Annie Fairlamb Mellon (1850-1938) also known as Mrs. J. B. Mellon was a British materialization medium.

Mellon was born in Newcastle upon Tyne and became interested in spiritualism from a young age. In the 1870s she worked with the medium C. E. Wood and was associated with the Newcastle Spiritual Evidence Society. In 1877, she resigned from the Society due to personal problems with committee members. She married James Barr Mellon in July 1878 and worked as an independent medium, giving séances in Australia.

Psychical researchers strongly suspected that Mellon's materializations were fraudulent. She was defended by the spiritualist William Thomas Stead.

Mellon claimed that Frederic W. H. Myers, Sidgwick and other members from the Society for Psychical Research had endorsed her mediumship as genuine. On investigation this claim turned out to be false. In February and March, 1875 in Newcastle, Myers and Sidgwick who attended séances described her mediumship as "inconclusive" and "suspicious".

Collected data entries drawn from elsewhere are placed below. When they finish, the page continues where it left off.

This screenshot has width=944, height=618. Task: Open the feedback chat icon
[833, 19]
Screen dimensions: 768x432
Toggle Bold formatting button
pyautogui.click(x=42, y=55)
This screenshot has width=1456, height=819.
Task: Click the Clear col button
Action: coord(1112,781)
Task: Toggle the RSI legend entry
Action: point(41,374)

On 12 October 1894 in Sydney, Mellon was exposed as a fraud by Thomas Shekleton Henry. He had caught Mellon kneeling on the floor pretending to be a spirit of a young girl called 'Cissie' with a mask and muslin. A false beard, clothing and more muslin was found in her séance cabinet. The exposure is considered to have discredited Mellon as a medium. Psychical researcher Hereward Carrington commented that she was "detected and caught red-handed, in producing the grossest fraud."